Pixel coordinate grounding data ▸
_ _ _ _

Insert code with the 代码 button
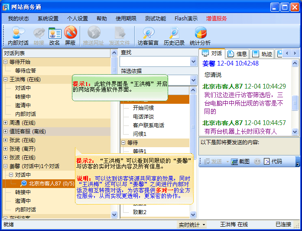302x231 pixels. [273, 162]
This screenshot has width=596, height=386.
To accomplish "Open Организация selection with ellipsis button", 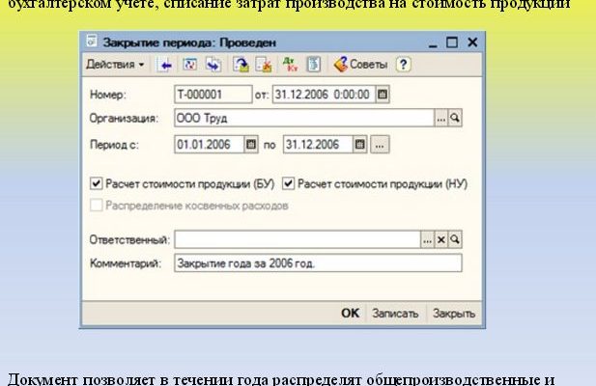I will 440,119.
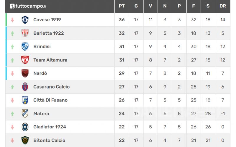The width and height of the screenshot is (236, 147).
Task: Select the F goals-scored column header
Action: pos(194,6)
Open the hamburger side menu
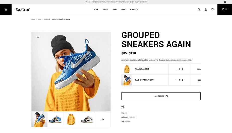The height and width of the screenshot is (133, 232). [6, 10]

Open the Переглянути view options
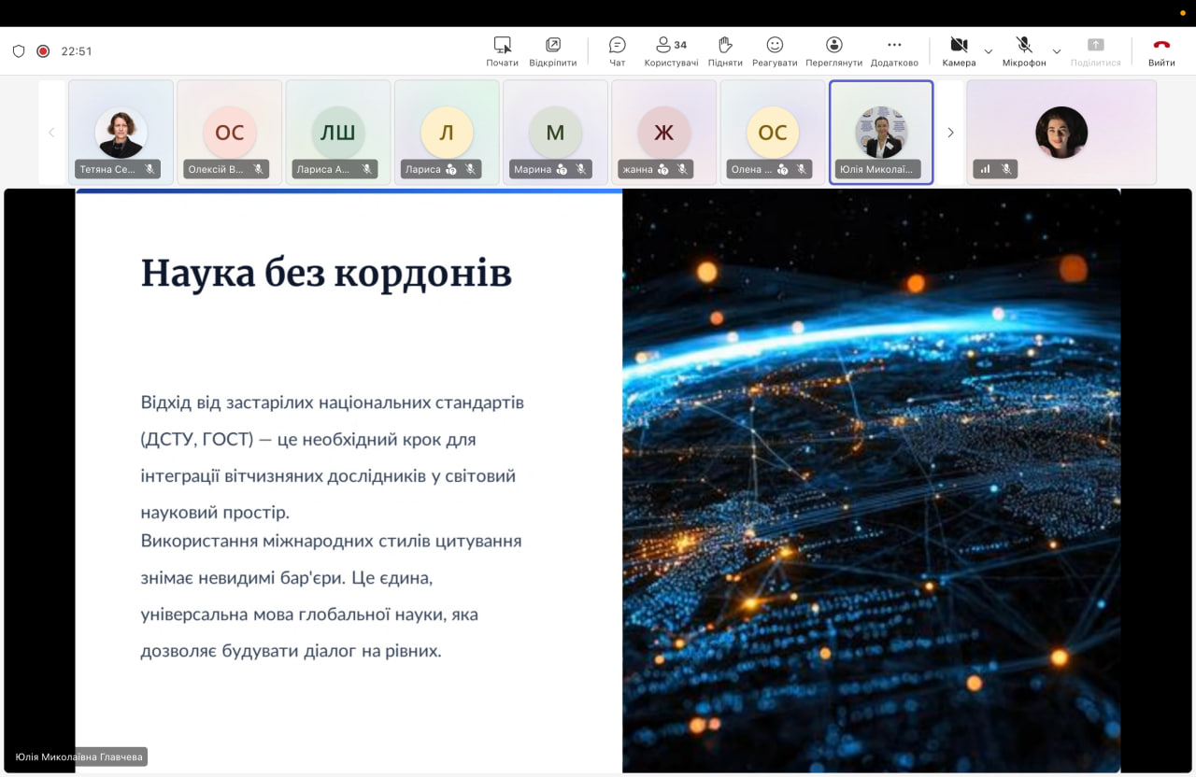(833, 50)
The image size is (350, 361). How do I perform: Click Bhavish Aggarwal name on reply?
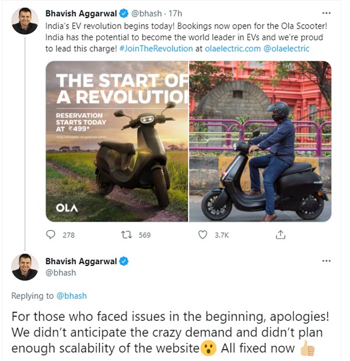coord(81,261)
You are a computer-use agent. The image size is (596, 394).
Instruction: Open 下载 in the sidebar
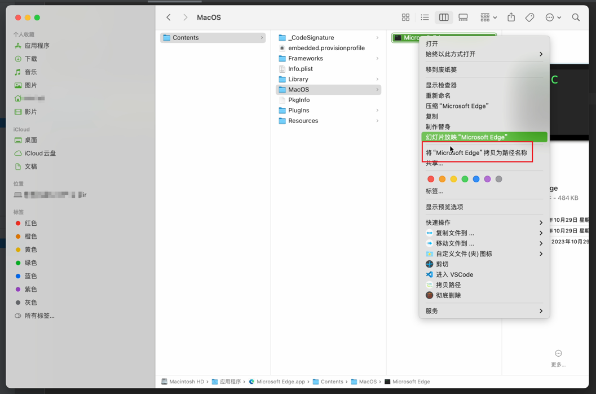31,59
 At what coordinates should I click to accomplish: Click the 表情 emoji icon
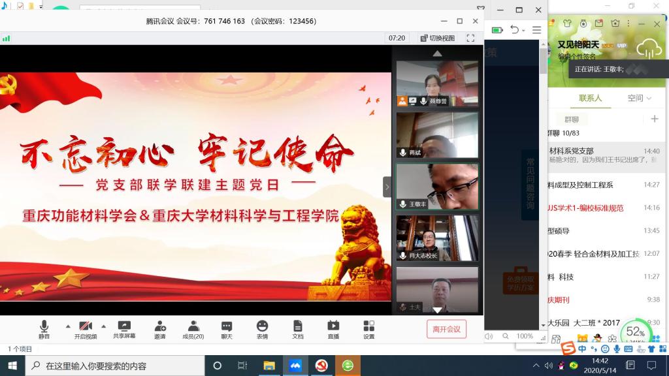coord(262,329)
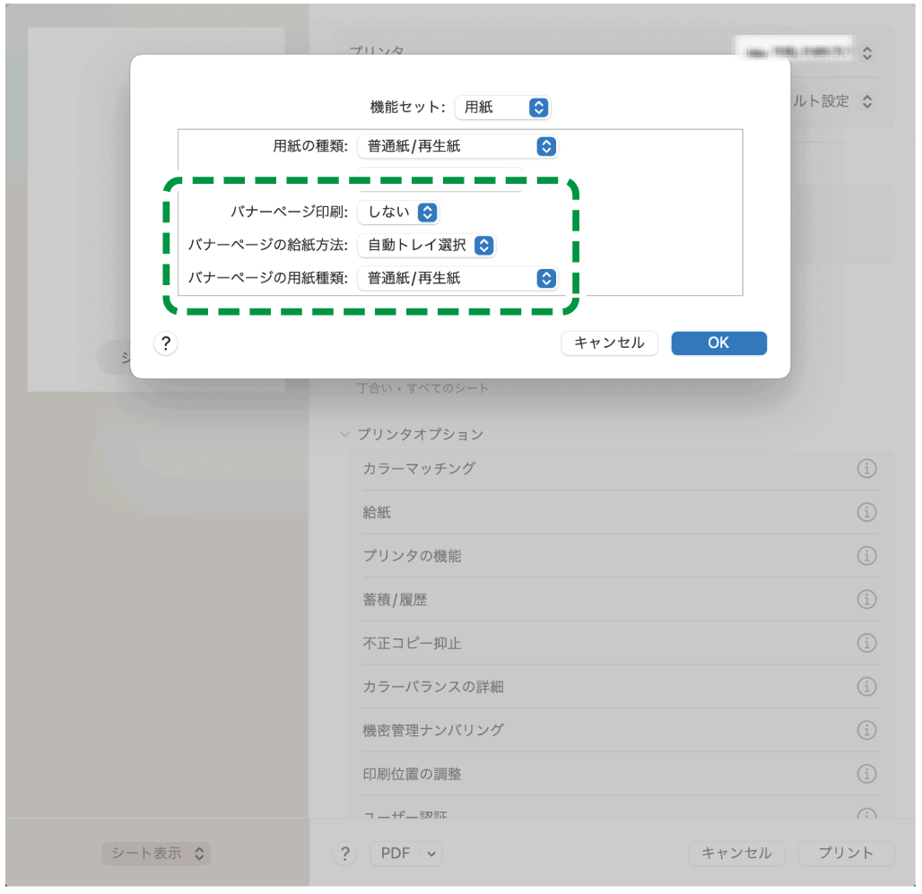Dismiss the dialog with キャンセル
922x894 pixels.
point(609,343)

_ _ _ _

REQUIRED ACTION ▸ Your task is to transcribe exactly the lines from the one containing "Open the hamburger side menu" through the final line of the entries above, pictures excluded.

WRITTEN RESPONSE ▸
Open the hamburger side menu
The height and width of the screenshot is (133, 232). [6, 10]

Open the Переглянути view options
(833, 50)
The image size is (350, 361). How do I perform: Click Bhavish Aggarwal name on reply?
coord(81,261)
You are a computer-use agent. The image size is (596, 394).
Instruction: Open 下载 in the sidebar
31,59
 At what coordinates should I click to accomplish: Click the 表情 emoji icon
coord(262,329)
Dismiss the dialog with キャンセル
922x894 pixels.
point(609,343)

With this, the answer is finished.